I wandered after him, not so much offended as intrigued. Maybe he didn’t have witch radar and didn’t recognize me for what I was. I’d met a number of powerful people, and power made its home in them in different places; I no longer expected anyone else’s power to match mine.

“Shelley,” he said, catching up to a girl who was hurrying away. I was disappointed. She had that blonde cheerleader look-long, washed-out hair, big blue eyes, lush lips, and big, pushy breasts-so beloved in teen-centric TV and too often in real life.

“Not now, Gareth,” she said. Her voice incorporated acid. “My boyf riend’s watching.” She swung away, bobbing gently in front, and Gareth stood, his mouth half open in either idiocy or preparation for a remark that never made it past his teeth.

I stopped beside him. “If you’re that interested in her, why don’t you enchant her?”

His mouth closed and he stared at me with angry amber eyes.

“Hey, hey, I was just asking,” I said.

“Get away from me,” he said.

“Sheesh, you don’t have to be nasty.”

“Did my mother send you here to pester me?”

“No, but I’d like to meet her.”

He blinked. “What?”

“If she’s the type of mother who sends girls to torment her sons, she might be my kind of fun.”

“Who are you?”

“My name’s Terry Dane. Can I buy you a cup of coffee?”

“Terry Dane? Do you run that spell website?”

I smiled. “You’re heard of me!”

He looked madder than ever. “What the hell do you think you’re doing?”

I shrugged. “Making a living?”

“With those watered-down imitation spells? More like wholesale fraud.”

“Come on. Have you tried them?”

“I bought the spell for studying harder. It hardly helped at all.”

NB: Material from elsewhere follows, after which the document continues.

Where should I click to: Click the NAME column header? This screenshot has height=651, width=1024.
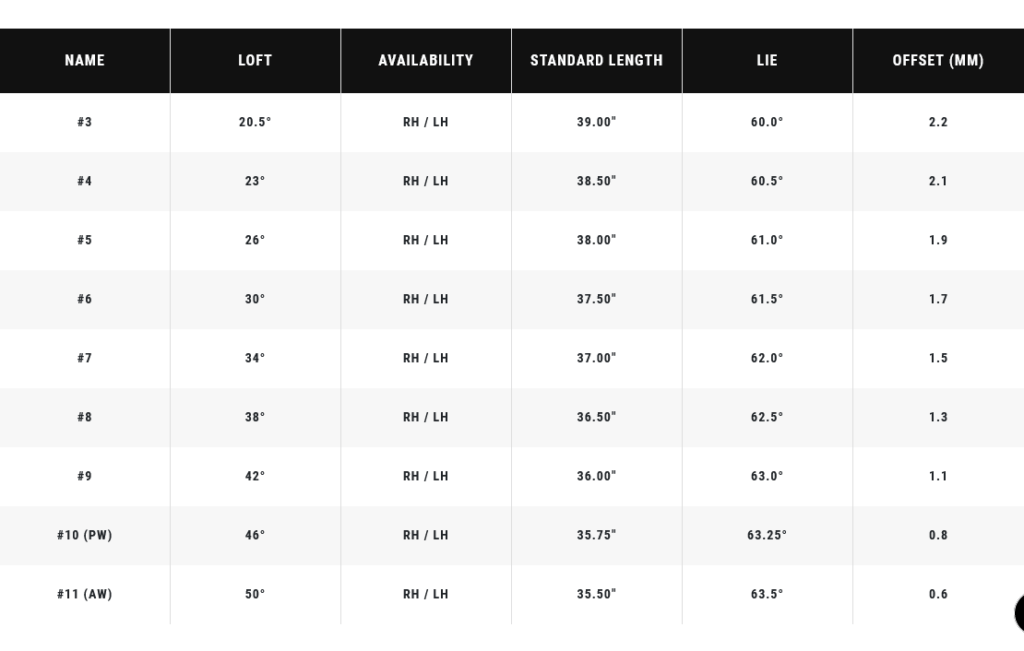tap(85, 61)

“Did you dissolve it in hot water?”

“What?”

“You have to use hot water to make it truly active-the hotter the better.”

“Oh-I thought-”

“I include instructions with the spells for a reason. It’s not my fault if you ignore them. I’m feeling generous today, so I’ll give you a replacement for the last one you messed up, but this is a one-time deal.” I shrugged out of my backpack and rummaged through my sample case. The spells I carried with me were stronger than the mass- produced ones I made for mail order, on the principle of intermittent conditioning, and the desired-recapture-of- the-first-time syndrome. If your first hit was really effective, you kept thinking the next one would work just as well. Every once in a while I sent out the stronger versions through the mail to keep my regular customers coming back. “Here.” I held out the little gray-paper-wrapped cube that was the “increased study skills” spell. “Hot water. Tea or coffee works.”

He hesitated.

“Don’t use it until you’re cramming for something. The effect is temporary unless you reinforce it with actual studying on a regular basis. Wait until the night before the exam; it only helps you retain things for forty-eight hours, and that’s an outside estimate. Why do you need something like this, anyway?”

“What do you mean?”

“Oh, come on. You’re a witch. You could make your own.”

He grabbed the spell and strode away without a backward look.

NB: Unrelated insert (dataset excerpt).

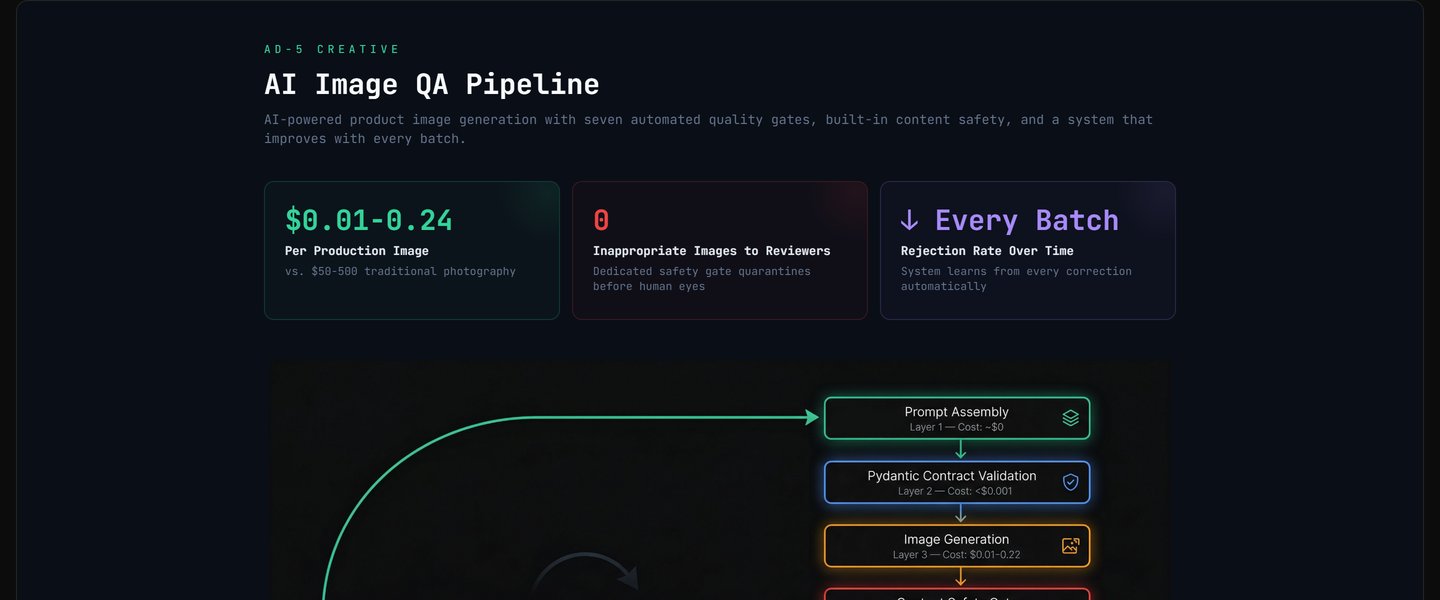Click the orange arrow below Image Generation
The height and width of the screenshot is (600, 1440).
point(960,577)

“So, no coffee?” I yelled.

About fifteen people turned to look at me. Usually I kept a low profile, but at the moment I was past caring. Had I just wasted a free spell on a guy who was going to ignore me?

“Hey, Terry? You got an attract spell on you?” asked Seth, a short guy with bad teeth and too many green pieces of clothing. One of my best customers. I’d slipped him a free “see yourself as others see you and figure out how to fix your obvious errors” spell once, the permanent version, because it increased the effectiveness of all the other spells I sold him. He had learned to smile with his lips closed, but he couldn’t seem to overcome his penchant for green. “There’s a girl I want to impress right over there.”

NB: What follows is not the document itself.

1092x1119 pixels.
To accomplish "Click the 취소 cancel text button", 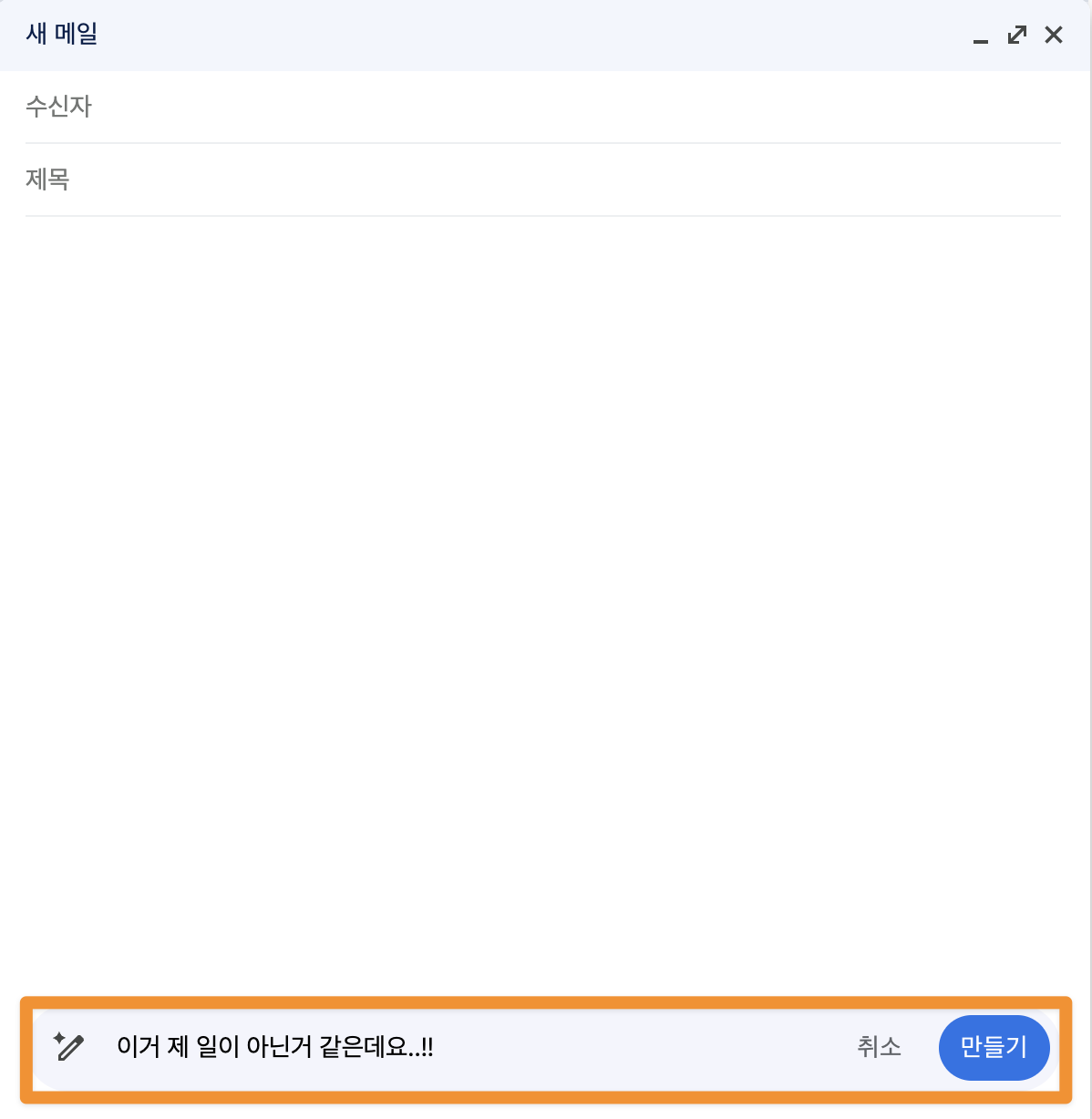I will (x=877, y=1048).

“Sure,” I said, instead of, “Another one? What happened to the last six girls you used an impress-her spell on?” The spells had to have worked, or why was he coming back for more? Maybe it was a case of wanting something until you actually had it, or maybe the short-term effect had kicked in. If you didn’t actually interest the person you attracted after two or three exposures, the spell would wear off and the relationship was over. I fished out the red-wrapped spell Seth wanted-one of my best sellers-and he handed me fifty bucks.

“Thanks.” He ran off. I wondered if I should use an attract spell myself and pursue Gareth, but he’d already vanished.